Related to our first RQ, there can be a doubt that the presented classification approach is effective and useful for a specific user group, such as a university community. Young adults who are suffering from mental health issues significantly increased over the last decade (Zhao et al., 2020), and the number of undergraduate students who suffer from depression is consistently increasing globally (IHME, 2021). Because of the emotional dynamics of the younger generation, it is required to closely examine the incidence of depressive symptoms in the younger generation (Ochnik et al., 2021). According to the Student Experience in the Research University (SERU) Consortium survey, the COVID-19 pandemic has been reported to have a negative impact especially on the mental health of undergraduate students (Chirikov, 2020). Furthermore, it has been shown that this kind of additional stress due to COVID-19 can degrade their learning experience (Kecojevic et al., 2020). Undergraduate students are typically more vulnerable when facing this kind of pandemic situation due to their lack of resources to cope with it and experience high levels of stress, anxiety, and depression. Thus, we wish to address the issue with the following RQ in Study 2:

  • RQ 2: Can we identify whether an undergraduate student’s depression posts on his/her university community?

In this study, we developed a deep learning-based prediction model for the early detection of high-risk groups of depression, which is a major social problem worldwide, using social media data. In addition, we confirmed the efficiency and usefulness of the model, using an online community for university students to predict high-risk groups for depression among university students who have been greatly affected by COVID-19.

Related work

Identifying depression in social media

It has become a norm for users to post their feelings and activities on social media. This notion allows scholars to explore each user’s mental health issues projected by their activities and behavior on social media, and these actions can be a chance to capture their mental state or conditions (Lee et al., 2020).
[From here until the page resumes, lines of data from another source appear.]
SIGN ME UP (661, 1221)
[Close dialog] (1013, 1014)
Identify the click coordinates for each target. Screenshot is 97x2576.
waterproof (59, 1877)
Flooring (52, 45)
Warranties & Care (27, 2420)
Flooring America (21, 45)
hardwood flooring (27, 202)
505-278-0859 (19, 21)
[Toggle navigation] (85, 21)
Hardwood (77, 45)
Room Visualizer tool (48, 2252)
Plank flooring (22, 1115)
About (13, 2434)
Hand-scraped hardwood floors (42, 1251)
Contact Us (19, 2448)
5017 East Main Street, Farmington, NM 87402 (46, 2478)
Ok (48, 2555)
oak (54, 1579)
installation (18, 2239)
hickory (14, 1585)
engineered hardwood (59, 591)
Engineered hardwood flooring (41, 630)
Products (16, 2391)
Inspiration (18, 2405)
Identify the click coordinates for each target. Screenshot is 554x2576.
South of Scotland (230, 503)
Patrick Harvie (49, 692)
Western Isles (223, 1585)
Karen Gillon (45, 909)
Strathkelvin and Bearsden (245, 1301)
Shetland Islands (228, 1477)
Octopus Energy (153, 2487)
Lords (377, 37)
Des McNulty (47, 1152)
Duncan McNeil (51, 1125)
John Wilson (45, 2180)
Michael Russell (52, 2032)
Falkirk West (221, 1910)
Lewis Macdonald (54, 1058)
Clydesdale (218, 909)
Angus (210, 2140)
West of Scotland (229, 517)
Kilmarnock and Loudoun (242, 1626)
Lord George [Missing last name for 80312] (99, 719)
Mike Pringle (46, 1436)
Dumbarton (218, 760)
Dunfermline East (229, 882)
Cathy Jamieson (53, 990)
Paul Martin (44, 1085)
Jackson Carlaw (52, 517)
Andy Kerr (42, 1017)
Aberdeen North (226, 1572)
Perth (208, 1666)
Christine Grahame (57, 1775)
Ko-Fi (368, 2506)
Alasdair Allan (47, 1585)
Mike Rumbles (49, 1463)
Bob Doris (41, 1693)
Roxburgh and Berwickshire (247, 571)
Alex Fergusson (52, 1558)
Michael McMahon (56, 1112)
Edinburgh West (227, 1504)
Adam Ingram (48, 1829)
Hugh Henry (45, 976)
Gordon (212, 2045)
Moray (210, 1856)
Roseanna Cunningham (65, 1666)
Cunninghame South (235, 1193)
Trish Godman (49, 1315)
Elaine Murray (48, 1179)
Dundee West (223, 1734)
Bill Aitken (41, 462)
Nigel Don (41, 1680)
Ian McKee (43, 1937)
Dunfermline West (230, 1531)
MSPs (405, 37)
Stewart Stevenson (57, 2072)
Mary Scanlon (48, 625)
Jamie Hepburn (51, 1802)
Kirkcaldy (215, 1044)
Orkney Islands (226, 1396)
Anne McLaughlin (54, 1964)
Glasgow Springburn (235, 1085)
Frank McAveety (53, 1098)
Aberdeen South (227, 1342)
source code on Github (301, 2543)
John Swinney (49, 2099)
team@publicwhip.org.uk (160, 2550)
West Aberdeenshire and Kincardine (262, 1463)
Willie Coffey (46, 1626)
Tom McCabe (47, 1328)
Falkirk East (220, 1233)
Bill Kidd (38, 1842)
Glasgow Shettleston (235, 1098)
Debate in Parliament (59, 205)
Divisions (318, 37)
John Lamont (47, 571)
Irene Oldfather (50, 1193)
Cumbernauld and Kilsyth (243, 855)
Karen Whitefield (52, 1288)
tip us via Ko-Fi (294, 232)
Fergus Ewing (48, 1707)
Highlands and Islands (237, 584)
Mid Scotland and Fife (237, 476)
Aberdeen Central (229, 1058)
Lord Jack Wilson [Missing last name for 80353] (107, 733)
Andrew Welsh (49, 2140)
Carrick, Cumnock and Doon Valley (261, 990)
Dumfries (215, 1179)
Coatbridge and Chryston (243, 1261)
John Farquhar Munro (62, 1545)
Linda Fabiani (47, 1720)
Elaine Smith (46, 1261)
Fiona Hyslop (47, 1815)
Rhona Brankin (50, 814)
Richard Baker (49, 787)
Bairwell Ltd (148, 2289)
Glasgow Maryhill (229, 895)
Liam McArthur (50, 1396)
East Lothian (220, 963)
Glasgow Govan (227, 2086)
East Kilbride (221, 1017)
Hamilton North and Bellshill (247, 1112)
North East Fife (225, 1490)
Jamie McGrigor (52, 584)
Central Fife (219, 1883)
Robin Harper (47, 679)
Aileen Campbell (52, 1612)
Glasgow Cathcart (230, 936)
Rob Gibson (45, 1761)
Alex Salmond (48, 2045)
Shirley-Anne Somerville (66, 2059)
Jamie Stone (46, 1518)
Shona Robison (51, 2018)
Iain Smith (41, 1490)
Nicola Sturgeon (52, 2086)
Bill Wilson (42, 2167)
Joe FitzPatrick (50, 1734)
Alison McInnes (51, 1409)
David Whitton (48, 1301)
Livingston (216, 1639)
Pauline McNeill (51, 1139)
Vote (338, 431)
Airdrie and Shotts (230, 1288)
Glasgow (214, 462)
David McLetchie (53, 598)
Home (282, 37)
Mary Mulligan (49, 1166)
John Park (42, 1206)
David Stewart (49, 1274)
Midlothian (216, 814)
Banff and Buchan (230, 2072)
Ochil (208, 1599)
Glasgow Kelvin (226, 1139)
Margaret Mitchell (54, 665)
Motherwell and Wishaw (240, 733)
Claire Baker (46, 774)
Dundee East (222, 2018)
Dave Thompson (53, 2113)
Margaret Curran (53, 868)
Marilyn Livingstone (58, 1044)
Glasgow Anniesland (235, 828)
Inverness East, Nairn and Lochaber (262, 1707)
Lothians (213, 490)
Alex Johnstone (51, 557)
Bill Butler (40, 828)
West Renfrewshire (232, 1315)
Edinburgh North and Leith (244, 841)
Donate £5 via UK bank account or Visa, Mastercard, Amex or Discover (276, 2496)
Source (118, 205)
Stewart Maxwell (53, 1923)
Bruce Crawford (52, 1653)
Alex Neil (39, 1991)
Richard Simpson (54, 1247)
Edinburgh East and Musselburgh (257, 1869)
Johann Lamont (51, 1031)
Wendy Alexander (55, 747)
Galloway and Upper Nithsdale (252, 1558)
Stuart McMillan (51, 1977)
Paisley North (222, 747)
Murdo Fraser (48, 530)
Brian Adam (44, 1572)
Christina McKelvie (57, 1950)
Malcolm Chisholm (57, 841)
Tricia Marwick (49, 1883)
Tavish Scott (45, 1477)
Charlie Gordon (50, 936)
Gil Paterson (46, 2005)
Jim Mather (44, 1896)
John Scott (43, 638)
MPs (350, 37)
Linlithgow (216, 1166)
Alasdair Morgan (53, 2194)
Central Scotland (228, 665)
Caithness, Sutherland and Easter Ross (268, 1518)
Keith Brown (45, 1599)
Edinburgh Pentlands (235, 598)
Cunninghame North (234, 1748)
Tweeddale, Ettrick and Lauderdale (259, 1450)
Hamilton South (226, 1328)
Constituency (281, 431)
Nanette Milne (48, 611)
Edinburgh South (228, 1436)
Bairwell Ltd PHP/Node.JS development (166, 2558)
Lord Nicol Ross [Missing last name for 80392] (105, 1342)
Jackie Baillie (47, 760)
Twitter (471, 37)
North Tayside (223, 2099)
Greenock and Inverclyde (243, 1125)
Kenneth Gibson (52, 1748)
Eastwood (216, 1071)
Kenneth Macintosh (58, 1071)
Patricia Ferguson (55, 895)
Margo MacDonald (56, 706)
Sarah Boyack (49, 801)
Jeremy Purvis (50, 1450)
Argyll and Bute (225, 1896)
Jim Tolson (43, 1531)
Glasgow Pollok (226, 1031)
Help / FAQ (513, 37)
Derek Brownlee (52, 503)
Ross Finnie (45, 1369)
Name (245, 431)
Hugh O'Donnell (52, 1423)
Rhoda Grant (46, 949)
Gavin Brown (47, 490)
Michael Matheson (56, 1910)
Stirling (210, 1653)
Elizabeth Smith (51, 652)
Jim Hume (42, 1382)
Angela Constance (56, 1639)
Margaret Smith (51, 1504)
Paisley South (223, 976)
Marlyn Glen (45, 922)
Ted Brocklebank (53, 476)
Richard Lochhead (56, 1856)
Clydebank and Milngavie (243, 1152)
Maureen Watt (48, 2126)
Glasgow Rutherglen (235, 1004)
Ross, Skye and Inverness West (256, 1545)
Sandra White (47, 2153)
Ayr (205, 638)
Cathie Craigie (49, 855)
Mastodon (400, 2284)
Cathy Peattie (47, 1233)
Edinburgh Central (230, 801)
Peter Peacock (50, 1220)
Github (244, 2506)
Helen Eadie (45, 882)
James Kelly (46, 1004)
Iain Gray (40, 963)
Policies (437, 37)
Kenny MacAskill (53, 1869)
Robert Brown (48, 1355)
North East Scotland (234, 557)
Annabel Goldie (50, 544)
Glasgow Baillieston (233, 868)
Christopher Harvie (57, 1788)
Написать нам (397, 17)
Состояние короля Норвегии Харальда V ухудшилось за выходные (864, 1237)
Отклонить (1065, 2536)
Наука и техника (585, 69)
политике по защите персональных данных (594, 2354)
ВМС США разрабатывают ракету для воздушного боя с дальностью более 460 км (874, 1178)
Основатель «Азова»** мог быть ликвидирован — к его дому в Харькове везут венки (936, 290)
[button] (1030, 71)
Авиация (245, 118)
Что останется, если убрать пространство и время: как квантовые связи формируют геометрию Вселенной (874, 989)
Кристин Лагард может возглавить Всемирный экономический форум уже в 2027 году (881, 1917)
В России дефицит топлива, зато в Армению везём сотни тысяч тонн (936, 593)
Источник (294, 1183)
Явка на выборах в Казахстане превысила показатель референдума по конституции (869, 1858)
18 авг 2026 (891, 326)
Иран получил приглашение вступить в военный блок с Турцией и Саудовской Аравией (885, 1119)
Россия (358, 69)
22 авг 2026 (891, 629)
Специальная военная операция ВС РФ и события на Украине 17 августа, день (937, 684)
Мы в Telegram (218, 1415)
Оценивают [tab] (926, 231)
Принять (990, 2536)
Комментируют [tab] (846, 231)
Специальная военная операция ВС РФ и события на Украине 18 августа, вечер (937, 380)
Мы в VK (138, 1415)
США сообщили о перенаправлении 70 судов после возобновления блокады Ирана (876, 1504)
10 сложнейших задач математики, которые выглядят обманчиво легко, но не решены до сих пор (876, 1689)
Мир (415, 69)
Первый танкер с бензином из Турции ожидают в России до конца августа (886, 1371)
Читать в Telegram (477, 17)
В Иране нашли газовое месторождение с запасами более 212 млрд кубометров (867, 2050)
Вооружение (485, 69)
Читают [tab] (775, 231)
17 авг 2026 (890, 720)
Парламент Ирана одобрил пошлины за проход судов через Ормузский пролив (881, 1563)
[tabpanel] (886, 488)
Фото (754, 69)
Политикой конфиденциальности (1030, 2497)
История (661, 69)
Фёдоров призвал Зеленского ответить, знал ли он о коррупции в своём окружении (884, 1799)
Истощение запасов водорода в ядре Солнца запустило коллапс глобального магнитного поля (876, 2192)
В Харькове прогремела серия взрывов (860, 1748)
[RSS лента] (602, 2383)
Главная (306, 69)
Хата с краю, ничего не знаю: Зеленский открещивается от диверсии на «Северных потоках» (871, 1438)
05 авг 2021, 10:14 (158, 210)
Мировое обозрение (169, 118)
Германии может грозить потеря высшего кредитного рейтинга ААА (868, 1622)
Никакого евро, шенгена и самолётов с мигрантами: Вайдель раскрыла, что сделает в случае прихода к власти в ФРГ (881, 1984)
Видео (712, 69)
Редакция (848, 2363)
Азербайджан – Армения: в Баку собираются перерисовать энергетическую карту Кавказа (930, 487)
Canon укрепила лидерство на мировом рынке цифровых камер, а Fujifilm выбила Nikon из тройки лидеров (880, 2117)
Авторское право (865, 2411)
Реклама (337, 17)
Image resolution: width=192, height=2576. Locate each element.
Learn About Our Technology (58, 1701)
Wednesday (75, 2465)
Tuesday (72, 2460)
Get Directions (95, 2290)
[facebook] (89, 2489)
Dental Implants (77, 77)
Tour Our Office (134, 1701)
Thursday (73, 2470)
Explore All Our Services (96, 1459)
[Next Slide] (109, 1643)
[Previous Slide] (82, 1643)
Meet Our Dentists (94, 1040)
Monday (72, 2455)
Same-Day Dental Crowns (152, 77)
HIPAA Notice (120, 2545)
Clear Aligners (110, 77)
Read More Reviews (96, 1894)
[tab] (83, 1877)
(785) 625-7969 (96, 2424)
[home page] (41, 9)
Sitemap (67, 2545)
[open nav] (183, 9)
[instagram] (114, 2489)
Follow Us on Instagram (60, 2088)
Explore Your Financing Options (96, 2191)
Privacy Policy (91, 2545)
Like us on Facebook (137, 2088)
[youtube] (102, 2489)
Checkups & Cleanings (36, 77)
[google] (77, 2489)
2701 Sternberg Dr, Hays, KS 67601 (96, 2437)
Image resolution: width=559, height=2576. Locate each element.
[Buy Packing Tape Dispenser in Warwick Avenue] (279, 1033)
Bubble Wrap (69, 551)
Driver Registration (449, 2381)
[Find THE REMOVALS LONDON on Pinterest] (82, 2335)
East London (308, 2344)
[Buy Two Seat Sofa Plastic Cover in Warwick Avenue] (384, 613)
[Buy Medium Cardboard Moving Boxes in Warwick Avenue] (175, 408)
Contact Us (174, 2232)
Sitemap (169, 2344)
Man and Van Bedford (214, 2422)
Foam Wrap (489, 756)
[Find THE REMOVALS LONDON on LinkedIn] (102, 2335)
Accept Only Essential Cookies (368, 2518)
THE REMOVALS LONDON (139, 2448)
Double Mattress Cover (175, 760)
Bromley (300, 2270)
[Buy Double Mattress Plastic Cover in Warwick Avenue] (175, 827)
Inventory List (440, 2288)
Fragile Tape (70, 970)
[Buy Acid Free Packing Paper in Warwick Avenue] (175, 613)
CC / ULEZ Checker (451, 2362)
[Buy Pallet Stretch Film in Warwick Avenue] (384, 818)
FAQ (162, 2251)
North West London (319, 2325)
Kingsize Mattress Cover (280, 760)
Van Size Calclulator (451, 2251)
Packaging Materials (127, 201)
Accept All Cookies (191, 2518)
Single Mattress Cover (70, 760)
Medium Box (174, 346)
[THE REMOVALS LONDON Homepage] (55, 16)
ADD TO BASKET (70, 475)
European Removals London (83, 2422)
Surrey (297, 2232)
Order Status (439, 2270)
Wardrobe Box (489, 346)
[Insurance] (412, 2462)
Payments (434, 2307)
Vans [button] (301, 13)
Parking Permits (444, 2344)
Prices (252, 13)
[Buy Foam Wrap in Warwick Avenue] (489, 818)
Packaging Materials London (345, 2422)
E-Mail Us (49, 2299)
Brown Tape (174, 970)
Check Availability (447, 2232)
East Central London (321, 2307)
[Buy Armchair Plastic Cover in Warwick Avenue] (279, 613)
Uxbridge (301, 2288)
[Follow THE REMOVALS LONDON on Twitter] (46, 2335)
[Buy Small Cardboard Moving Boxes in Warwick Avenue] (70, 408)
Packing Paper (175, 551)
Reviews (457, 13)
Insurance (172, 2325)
In accordance with such a trend, there has been a huge amount of interest in detecting a user’s depression, based on several information sources of social media (e.g., posts, images) through a computational framework. Pirina and Çöltekin (2018) conducted a series of experiments to examine depression Reddit post features with a support vector machine (SVM) approach. Orabi et al. (2018) attempted to classify the depression posts on Twitter through text differences between control and depressed groups with two bench-marking datasets, CLPsych2015 (Coppersmith et al., 2015) and Bell Letters Talk datasets using both convolutional neural network (CNN) and recurrent neural network (RNN) models. Recently, Zogan et al. (2021) examined an automatic depression detection task by fusing two asymmetric parallel networks (user behavior and user post history network), which are organized by CNN and gated recurrent units model (GRU).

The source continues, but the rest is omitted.